## Task goal:
Convert the rows from the line containing "This screenshot has width=1571, height=884." through the end of the rows into a two-column CSV with the headers request and answer, one CSV line per row. Put each row's text and its answer in their own quoted fields, replace line breaks with spaces, and leave the pictures out.

Rows from a screen grounding dataset
++++++++++++++++++++

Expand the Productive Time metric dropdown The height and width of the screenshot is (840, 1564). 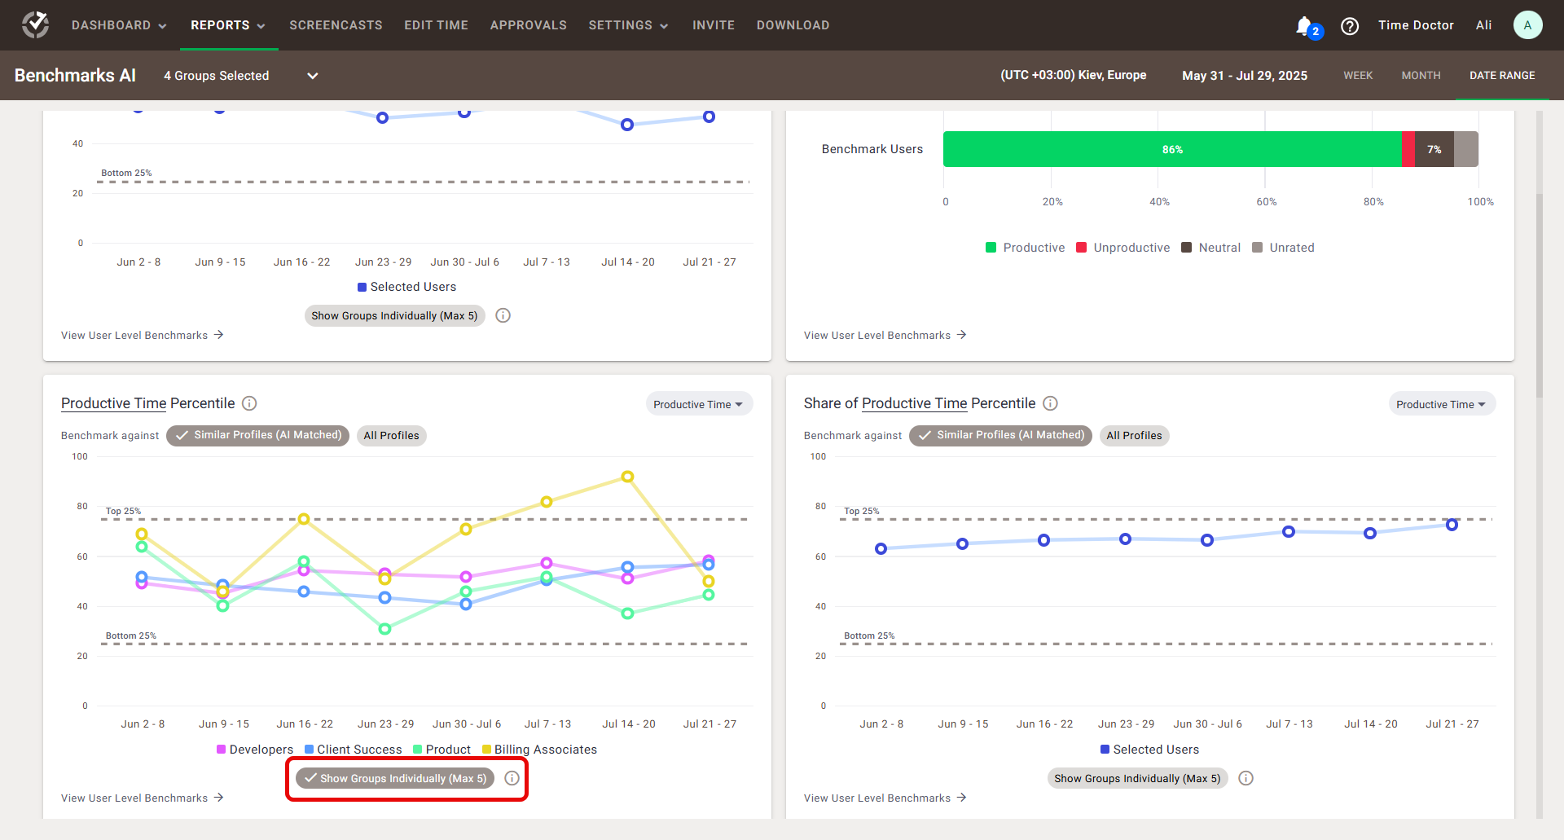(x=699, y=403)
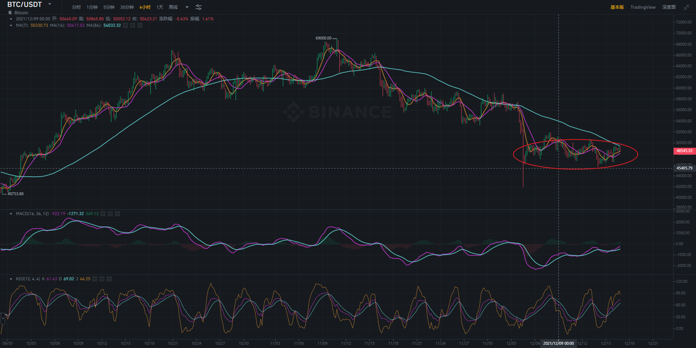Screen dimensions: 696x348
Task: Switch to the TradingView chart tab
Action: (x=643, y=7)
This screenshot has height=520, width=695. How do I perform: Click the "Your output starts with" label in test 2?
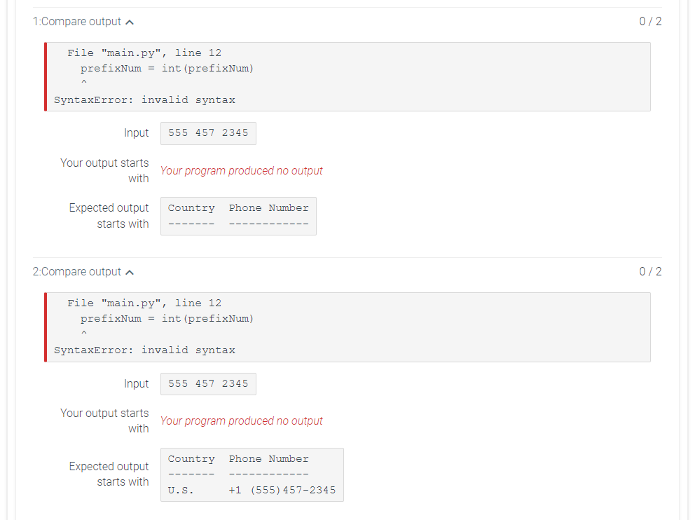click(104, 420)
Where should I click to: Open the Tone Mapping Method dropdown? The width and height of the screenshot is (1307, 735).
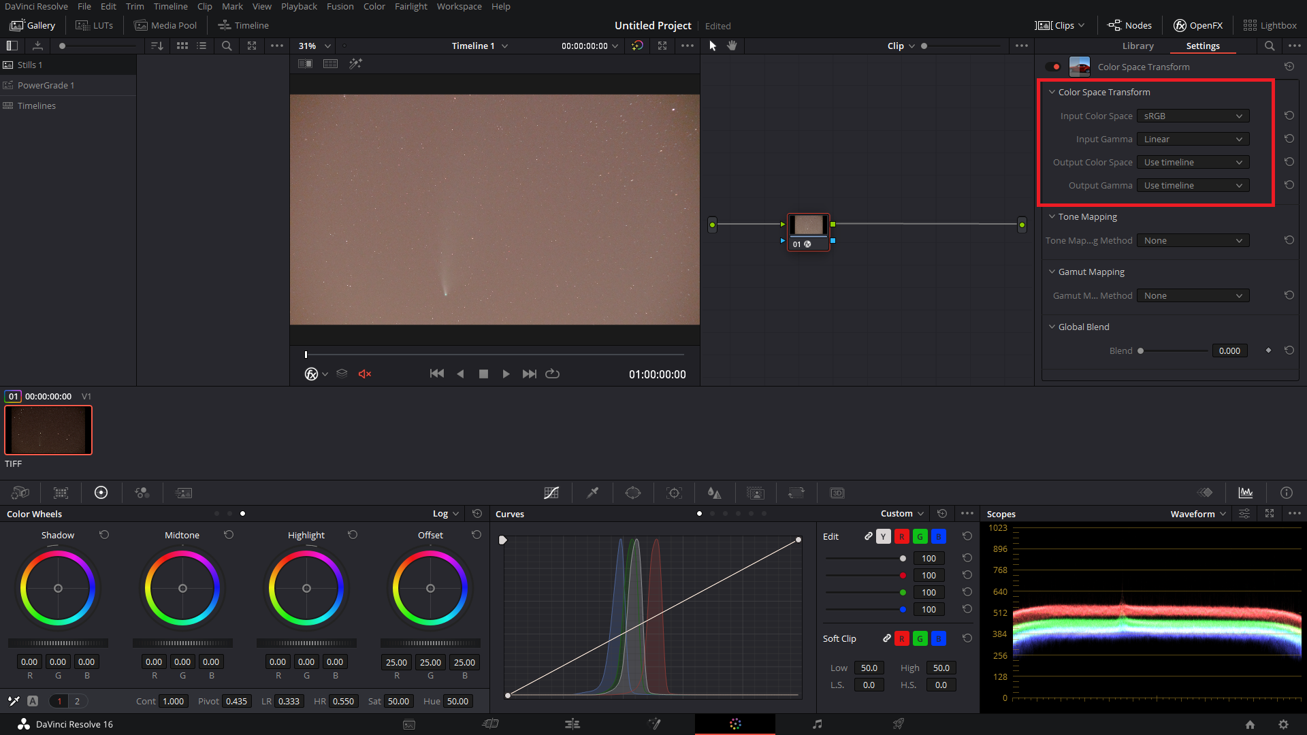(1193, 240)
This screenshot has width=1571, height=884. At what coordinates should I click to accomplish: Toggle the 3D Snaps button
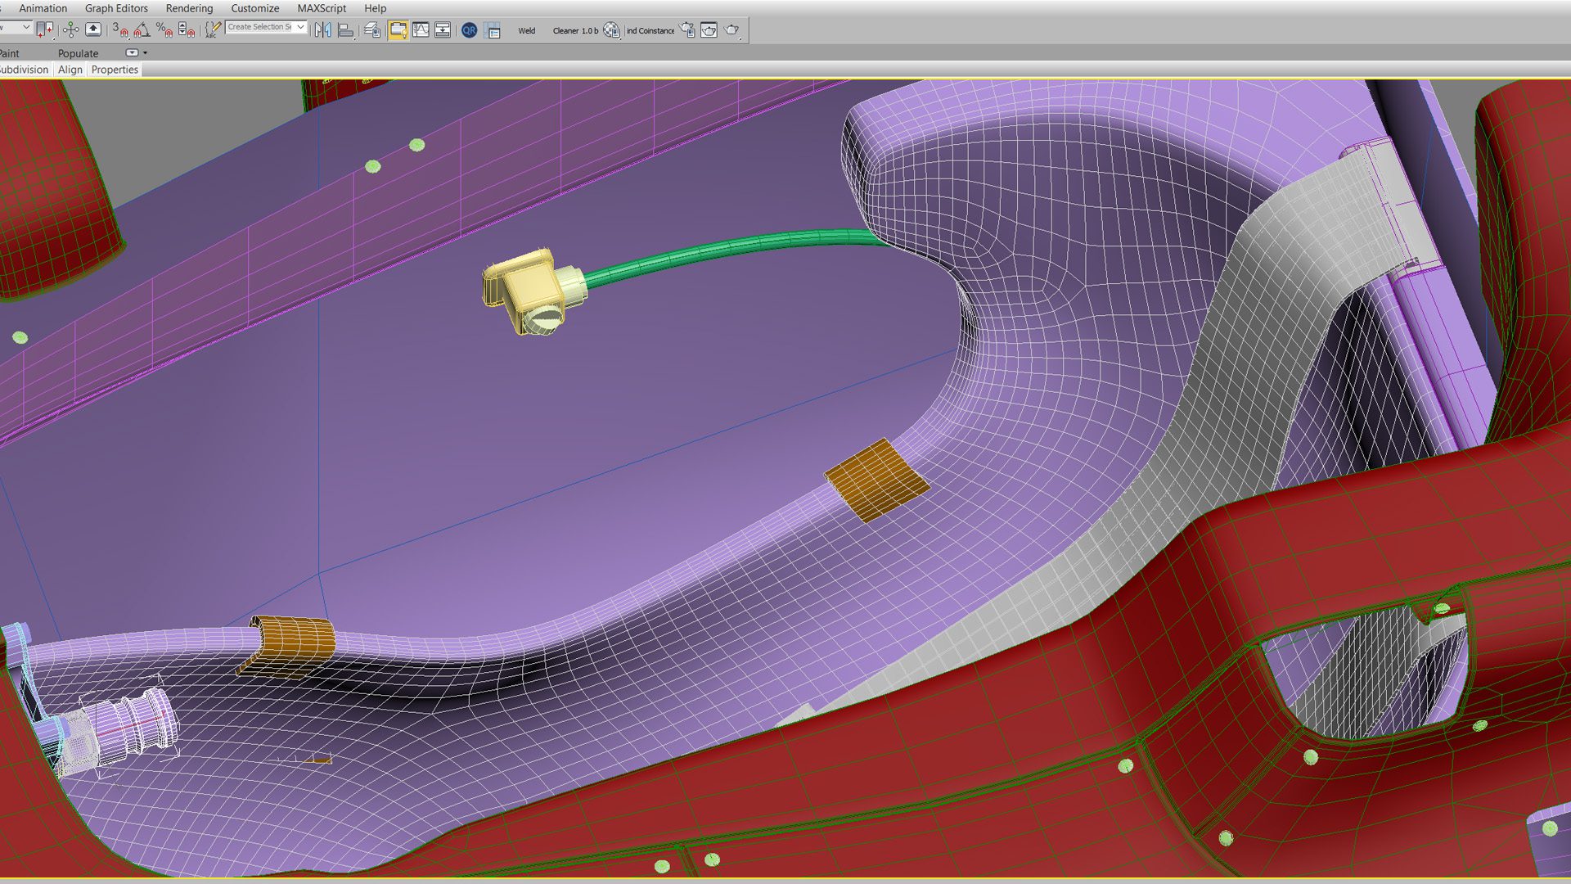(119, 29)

++++++++++++++++++++

## Completed exercise:
request,answer
"This screenshot has width=1571, height=884. At what coordinates should I click to accomplish: Toggle the 3D Snaps button","(119, 29)"